# EXTRACTED MATERIAL
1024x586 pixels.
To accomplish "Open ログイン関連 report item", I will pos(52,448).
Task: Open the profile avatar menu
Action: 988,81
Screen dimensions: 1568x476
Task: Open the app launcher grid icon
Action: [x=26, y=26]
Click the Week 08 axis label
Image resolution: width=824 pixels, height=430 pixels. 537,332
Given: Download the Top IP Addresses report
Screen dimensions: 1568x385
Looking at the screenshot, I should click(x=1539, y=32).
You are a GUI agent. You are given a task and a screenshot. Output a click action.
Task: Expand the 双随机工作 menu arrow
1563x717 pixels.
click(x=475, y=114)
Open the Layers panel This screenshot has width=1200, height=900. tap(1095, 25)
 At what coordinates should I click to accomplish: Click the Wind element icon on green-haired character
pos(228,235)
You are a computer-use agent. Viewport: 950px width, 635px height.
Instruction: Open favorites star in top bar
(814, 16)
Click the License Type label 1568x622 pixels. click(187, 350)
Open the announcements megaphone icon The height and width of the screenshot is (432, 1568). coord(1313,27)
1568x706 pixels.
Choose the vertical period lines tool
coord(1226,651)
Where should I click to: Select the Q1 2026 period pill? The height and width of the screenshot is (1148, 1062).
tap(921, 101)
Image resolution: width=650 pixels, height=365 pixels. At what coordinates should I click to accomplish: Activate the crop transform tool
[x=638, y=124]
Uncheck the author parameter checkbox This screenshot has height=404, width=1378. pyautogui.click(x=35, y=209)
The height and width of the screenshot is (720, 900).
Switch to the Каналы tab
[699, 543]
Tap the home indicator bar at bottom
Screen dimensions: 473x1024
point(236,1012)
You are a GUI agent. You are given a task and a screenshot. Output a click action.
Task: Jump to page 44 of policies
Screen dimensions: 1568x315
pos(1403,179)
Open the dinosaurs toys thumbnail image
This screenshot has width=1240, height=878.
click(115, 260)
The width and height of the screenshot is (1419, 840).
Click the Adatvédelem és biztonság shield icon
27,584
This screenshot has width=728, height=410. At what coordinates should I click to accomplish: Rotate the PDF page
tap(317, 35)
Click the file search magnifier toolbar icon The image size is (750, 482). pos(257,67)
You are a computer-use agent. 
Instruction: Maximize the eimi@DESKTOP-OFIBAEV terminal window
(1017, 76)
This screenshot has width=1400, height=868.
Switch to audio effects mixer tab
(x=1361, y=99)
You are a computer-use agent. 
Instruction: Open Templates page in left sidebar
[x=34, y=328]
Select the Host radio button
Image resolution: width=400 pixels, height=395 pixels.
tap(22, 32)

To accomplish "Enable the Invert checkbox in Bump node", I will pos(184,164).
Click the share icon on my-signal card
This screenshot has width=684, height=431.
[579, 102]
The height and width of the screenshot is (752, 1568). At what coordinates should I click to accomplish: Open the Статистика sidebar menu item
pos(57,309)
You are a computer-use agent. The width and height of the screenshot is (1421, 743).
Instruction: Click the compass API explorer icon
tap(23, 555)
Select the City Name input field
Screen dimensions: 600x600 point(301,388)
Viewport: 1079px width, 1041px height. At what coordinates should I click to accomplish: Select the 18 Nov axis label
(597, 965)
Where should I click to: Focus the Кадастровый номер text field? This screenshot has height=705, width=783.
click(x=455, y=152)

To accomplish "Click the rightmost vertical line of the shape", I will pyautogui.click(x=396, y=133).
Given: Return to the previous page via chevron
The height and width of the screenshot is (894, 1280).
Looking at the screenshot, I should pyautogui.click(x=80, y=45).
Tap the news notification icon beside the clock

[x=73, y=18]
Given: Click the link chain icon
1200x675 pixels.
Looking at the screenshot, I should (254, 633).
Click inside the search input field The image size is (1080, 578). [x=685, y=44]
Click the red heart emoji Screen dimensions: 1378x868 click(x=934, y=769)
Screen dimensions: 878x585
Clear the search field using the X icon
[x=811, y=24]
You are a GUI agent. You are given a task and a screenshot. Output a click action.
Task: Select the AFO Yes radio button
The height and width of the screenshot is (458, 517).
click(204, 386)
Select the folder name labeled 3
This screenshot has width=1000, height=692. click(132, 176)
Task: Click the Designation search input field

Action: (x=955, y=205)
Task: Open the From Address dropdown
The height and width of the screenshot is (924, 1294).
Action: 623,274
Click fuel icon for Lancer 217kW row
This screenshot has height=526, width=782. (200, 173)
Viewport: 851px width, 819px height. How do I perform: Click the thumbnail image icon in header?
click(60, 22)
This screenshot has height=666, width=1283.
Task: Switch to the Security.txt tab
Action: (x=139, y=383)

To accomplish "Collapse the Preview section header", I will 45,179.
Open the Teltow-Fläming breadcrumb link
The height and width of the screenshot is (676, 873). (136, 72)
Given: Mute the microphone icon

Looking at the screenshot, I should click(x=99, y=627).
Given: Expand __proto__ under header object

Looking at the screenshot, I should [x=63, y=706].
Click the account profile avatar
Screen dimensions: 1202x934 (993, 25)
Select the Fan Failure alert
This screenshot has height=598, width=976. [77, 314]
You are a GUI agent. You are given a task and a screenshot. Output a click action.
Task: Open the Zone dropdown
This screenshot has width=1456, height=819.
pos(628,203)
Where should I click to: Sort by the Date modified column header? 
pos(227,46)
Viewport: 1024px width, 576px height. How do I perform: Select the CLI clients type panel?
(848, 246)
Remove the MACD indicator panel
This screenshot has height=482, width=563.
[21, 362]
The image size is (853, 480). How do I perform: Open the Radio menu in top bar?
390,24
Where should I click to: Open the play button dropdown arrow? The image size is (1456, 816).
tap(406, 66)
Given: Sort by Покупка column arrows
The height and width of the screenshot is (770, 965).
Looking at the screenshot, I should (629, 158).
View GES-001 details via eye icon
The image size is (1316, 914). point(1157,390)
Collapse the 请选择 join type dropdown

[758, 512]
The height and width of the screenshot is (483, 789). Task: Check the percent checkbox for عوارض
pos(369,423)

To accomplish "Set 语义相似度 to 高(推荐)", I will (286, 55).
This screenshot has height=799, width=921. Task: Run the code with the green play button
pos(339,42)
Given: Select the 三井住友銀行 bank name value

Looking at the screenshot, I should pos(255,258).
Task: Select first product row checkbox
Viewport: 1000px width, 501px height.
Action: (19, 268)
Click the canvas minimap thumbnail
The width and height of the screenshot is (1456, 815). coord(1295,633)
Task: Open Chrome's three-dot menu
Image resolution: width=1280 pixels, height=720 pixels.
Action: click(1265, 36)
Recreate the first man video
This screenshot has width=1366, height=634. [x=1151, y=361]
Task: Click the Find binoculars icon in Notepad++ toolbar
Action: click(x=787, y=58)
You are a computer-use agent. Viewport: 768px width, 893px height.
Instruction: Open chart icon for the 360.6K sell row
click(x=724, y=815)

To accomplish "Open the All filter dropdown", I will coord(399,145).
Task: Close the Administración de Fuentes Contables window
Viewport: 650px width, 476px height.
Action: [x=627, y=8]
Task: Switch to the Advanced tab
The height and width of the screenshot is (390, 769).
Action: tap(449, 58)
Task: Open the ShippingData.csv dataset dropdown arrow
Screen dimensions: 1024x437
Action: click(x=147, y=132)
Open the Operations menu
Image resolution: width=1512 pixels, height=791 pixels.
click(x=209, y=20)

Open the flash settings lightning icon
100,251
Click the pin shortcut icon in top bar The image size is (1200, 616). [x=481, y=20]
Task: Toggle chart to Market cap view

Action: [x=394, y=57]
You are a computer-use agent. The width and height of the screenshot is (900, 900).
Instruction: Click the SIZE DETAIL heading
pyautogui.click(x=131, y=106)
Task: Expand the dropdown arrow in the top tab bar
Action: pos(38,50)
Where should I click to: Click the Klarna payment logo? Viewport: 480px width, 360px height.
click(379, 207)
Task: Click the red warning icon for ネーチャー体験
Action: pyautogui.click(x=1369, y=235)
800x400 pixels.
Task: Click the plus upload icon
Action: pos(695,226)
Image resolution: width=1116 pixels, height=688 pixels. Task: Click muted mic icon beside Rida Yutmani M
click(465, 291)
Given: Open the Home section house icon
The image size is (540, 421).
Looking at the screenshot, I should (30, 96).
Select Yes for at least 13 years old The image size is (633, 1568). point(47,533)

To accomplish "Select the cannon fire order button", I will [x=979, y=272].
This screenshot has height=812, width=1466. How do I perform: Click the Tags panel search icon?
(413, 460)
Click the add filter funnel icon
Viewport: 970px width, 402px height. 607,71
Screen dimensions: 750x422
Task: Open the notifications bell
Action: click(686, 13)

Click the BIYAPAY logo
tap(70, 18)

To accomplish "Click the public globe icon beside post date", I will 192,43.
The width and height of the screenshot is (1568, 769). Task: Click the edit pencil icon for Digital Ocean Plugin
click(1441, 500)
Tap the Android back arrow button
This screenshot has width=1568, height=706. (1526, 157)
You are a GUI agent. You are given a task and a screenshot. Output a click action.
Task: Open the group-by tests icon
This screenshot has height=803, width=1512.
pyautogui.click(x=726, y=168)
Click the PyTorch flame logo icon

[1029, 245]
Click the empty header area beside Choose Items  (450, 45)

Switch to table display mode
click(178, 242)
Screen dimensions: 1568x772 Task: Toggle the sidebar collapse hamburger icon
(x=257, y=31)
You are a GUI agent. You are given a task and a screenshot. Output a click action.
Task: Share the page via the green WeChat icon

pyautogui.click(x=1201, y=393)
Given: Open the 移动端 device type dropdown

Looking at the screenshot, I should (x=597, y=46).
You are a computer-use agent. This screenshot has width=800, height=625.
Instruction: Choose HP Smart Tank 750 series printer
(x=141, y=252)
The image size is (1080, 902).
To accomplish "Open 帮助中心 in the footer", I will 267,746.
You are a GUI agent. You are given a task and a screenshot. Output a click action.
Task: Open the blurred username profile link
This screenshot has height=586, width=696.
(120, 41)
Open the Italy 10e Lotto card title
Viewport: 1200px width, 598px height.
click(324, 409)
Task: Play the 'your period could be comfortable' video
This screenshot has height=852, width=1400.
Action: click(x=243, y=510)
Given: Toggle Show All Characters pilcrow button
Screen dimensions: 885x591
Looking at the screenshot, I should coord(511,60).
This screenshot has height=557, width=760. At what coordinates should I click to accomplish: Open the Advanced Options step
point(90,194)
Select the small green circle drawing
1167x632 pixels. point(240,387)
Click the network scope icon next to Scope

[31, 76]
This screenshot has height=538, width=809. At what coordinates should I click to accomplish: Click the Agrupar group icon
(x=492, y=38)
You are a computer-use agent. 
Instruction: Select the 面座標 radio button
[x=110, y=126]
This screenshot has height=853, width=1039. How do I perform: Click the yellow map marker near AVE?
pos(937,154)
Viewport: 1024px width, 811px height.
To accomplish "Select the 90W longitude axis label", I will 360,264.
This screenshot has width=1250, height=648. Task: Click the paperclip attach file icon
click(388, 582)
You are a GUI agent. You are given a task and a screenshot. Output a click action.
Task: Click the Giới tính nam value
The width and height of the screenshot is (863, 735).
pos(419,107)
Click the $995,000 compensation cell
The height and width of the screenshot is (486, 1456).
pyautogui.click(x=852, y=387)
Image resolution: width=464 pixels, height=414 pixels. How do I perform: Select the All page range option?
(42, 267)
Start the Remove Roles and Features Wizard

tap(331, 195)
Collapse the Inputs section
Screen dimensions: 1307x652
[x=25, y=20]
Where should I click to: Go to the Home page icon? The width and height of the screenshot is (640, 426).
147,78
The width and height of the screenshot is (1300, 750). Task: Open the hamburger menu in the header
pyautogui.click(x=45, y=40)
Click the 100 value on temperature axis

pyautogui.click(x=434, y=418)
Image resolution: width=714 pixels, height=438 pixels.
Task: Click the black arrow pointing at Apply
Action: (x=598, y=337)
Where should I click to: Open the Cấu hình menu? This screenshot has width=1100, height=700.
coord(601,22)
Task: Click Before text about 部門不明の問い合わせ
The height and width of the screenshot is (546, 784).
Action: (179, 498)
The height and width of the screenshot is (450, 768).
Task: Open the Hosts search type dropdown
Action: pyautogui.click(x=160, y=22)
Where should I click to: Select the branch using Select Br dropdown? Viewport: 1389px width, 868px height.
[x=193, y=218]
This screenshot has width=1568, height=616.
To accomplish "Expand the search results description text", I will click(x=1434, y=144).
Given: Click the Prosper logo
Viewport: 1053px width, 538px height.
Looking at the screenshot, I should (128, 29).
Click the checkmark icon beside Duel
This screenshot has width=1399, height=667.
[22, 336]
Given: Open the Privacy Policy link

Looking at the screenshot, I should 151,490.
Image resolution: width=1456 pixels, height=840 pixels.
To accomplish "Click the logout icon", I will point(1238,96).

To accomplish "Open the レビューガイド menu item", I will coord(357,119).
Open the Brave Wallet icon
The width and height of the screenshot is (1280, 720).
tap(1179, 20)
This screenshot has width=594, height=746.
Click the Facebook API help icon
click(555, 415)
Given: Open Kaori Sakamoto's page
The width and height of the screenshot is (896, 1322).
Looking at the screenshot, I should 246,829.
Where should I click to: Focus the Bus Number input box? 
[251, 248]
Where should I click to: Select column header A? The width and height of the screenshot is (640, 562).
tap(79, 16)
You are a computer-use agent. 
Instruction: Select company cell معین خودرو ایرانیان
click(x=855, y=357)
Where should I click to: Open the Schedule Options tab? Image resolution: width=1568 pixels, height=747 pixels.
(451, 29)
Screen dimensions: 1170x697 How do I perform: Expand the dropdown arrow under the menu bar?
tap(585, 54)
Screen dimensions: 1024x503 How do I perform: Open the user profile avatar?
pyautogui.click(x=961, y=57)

# WHAT YOU HAVE TO DO
Return all lines from the material that contain "section".

# WRITTEN SOLUTION
To accomplish "Collapse the Preview section header", I will 45,179.
Given: Open the Home section house icon
Collapse the Inputs section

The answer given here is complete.